Task requirements
Among the lines of the data below, count those that hold the word "chart". Answer with the number alone.

Material for the task
○ ○ ○

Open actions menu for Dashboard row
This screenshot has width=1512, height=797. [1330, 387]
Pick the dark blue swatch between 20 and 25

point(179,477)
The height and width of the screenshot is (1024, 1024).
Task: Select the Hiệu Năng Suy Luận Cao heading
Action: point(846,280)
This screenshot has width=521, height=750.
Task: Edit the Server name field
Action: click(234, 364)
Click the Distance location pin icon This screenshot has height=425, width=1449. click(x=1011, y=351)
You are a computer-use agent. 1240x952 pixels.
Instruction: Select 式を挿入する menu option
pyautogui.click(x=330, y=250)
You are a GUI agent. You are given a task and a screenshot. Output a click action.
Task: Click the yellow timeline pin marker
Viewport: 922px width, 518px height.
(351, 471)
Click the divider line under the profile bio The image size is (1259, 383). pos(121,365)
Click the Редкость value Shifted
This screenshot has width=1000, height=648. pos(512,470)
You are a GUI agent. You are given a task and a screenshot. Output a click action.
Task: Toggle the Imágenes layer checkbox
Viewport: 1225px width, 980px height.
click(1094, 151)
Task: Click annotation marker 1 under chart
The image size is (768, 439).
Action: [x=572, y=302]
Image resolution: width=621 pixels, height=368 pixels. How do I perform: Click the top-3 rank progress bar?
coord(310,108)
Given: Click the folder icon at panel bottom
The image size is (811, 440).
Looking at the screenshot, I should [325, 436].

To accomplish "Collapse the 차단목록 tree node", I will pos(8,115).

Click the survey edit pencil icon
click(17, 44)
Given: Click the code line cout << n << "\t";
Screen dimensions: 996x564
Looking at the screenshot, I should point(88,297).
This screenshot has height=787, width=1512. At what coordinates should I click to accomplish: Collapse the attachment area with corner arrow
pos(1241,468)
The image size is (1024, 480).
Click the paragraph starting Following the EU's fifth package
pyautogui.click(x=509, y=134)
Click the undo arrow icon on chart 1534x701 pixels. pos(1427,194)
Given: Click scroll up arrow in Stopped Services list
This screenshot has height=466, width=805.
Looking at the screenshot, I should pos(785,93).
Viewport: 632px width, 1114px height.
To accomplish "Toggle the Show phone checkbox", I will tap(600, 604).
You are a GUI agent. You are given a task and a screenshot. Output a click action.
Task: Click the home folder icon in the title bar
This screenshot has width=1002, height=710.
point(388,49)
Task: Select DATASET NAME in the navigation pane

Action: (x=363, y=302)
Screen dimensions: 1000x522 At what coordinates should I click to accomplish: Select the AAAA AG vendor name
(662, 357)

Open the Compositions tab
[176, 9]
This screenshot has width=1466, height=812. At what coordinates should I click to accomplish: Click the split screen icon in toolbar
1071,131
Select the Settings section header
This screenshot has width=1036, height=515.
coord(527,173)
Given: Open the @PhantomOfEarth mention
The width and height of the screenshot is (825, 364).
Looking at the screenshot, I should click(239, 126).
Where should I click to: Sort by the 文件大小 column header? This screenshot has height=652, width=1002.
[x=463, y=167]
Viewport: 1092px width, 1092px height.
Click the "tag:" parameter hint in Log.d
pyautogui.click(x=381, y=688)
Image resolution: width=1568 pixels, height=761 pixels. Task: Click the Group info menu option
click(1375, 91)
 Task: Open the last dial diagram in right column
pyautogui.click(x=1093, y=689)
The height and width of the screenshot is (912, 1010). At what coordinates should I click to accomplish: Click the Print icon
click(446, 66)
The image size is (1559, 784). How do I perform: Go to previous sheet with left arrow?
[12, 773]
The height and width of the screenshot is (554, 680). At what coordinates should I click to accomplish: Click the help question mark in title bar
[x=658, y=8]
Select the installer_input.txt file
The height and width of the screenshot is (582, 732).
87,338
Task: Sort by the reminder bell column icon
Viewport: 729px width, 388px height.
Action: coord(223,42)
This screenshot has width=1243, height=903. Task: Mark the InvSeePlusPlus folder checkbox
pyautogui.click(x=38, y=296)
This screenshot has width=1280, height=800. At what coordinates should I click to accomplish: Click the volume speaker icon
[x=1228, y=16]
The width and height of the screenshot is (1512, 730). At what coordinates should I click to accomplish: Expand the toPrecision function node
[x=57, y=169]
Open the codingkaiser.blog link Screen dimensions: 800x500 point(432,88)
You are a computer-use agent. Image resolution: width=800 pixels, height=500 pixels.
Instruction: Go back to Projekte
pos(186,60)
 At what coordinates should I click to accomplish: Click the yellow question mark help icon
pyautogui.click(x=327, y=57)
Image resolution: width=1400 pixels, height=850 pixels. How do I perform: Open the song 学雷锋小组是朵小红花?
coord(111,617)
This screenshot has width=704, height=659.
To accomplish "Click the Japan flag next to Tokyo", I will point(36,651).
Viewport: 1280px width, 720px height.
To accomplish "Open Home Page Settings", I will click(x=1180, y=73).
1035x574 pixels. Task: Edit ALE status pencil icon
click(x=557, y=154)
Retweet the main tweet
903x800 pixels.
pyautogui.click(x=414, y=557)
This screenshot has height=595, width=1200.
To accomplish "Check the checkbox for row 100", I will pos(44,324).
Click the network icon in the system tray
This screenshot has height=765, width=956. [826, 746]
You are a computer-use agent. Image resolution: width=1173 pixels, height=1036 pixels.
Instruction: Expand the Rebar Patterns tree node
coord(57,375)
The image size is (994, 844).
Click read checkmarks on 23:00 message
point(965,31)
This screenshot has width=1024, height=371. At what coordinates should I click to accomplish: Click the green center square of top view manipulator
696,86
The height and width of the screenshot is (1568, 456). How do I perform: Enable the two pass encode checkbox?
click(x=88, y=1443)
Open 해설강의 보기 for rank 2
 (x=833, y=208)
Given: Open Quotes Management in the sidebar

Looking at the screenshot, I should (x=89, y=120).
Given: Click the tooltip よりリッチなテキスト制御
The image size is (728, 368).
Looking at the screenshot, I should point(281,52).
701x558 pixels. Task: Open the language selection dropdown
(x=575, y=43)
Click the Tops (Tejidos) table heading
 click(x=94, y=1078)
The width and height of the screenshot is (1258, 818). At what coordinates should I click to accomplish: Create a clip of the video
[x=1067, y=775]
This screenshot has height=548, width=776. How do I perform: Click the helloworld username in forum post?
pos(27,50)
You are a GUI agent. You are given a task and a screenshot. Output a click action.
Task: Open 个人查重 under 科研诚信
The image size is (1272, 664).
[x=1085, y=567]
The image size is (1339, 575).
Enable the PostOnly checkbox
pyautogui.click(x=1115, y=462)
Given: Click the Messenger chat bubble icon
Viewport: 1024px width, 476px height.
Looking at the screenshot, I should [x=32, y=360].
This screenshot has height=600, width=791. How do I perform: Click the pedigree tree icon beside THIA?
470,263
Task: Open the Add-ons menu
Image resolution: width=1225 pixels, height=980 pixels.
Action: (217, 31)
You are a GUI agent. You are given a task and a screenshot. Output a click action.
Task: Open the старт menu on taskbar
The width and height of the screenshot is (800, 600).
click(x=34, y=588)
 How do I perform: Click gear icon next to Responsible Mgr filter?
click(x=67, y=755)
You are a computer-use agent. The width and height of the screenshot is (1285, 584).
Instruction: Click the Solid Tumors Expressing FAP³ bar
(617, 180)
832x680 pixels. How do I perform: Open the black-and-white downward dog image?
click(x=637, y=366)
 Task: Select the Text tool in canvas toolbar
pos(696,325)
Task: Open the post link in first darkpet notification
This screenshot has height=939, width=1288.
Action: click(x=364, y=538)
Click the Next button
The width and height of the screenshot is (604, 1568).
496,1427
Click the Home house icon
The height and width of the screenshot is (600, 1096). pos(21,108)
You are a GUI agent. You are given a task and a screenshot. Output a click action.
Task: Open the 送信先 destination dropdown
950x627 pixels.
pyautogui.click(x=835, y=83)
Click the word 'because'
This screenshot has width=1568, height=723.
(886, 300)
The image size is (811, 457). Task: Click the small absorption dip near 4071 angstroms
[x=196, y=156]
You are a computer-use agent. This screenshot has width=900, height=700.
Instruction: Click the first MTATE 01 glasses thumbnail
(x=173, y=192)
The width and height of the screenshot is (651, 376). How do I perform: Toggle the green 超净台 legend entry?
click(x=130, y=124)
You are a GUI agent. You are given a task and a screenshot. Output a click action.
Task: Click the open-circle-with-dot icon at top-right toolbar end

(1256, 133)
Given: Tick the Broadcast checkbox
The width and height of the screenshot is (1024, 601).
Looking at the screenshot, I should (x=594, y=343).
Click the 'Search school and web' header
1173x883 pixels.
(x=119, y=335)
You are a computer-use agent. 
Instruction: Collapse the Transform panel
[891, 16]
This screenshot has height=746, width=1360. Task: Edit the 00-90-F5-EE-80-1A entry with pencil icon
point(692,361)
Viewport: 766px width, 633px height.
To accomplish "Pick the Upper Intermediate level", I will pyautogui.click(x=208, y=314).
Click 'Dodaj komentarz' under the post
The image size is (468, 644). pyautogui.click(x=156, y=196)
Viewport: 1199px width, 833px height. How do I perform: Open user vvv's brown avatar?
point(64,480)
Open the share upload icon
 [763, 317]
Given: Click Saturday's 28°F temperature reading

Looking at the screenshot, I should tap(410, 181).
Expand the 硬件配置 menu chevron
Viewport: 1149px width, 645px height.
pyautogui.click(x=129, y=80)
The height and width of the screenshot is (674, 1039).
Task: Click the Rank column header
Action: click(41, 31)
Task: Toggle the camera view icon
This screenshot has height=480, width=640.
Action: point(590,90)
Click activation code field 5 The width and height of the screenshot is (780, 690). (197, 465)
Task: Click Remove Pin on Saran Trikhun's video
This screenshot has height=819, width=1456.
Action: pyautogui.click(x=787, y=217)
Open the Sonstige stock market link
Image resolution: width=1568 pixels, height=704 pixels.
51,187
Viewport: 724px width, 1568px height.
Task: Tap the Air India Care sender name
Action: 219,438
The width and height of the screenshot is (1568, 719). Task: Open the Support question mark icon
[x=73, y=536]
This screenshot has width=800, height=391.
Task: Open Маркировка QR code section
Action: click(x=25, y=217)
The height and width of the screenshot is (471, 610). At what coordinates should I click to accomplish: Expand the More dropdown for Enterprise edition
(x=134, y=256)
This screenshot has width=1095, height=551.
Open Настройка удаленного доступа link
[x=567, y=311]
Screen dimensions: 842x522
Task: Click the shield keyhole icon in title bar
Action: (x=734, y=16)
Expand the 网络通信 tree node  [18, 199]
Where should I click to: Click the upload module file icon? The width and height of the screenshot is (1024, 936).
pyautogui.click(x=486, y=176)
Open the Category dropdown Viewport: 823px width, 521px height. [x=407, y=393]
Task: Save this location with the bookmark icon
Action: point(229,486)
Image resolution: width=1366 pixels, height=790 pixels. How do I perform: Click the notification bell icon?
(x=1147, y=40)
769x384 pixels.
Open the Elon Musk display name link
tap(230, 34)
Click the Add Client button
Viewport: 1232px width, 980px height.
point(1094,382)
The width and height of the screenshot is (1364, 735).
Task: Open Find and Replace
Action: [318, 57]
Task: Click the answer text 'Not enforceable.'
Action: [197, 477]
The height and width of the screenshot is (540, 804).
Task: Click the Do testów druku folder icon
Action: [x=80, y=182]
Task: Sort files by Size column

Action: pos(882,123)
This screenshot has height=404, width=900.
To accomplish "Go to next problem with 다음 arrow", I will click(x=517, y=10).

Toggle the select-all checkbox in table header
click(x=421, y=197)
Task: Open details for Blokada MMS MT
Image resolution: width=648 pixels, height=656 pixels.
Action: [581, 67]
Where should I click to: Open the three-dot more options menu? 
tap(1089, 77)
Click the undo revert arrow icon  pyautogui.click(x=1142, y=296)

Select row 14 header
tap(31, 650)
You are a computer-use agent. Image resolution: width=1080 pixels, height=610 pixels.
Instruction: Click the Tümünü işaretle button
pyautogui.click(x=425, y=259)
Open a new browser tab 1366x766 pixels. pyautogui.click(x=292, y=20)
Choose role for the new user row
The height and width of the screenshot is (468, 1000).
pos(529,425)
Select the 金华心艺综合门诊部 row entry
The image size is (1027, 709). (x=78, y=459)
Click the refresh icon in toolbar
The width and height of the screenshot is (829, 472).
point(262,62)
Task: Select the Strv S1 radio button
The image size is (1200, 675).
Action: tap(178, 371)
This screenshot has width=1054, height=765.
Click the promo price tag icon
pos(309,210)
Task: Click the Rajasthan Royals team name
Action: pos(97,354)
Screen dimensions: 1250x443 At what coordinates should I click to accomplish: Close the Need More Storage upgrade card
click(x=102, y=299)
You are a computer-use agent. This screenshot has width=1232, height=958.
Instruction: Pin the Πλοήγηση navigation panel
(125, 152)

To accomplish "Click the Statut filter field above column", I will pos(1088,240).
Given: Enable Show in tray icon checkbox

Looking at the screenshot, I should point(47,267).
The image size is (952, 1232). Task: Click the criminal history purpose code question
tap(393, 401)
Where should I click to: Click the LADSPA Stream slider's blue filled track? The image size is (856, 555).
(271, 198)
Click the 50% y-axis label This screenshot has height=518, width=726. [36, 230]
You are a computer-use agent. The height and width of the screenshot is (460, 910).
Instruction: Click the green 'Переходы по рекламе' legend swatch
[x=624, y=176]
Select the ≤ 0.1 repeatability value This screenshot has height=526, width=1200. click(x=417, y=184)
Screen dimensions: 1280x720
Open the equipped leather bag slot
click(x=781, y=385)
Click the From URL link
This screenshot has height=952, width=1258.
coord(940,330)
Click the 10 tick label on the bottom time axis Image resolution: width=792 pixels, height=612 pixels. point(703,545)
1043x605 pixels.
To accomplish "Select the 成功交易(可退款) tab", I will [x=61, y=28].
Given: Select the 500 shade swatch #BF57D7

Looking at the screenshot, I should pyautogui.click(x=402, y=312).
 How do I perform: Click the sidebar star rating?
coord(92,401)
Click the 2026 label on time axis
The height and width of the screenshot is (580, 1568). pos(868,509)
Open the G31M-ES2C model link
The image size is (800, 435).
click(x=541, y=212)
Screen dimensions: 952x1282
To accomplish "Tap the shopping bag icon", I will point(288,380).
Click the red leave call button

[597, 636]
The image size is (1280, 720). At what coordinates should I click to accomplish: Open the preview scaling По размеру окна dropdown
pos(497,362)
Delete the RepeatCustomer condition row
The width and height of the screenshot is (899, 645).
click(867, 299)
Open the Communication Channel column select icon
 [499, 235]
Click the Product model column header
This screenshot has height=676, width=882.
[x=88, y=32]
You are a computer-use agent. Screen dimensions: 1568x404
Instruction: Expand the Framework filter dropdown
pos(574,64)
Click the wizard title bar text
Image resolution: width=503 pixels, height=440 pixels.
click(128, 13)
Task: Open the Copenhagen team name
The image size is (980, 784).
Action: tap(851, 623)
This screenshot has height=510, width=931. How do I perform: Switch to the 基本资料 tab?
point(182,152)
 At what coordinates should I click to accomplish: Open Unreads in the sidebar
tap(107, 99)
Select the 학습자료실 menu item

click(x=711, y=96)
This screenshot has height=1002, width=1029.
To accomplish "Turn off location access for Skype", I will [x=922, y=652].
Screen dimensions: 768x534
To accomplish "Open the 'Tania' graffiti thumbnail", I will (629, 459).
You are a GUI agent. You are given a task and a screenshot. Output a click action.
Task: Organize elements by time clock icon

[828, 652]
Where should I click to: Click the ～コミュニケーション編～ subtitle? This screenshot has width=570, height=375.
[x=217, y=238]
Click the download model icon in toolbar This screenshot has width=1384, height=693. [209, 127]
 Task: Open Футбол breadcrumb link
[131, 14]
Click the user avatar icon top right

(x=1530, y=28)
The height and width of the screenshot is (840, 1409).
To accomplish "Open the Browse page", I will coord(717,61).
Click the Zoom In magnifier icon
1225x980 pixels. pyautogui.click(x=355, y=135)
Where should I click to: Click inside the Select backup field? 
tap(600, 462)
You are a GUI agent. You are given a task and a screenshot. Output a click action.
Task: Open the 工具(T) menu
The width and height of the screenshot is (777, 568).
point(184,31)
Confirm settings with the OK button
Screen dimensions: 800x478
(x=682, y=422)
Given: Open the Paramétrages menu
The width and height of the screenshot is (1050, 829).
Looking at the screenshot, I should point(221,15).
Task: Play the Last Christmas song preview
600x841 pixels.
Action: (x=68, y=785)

○ ○ ○

Task answer
2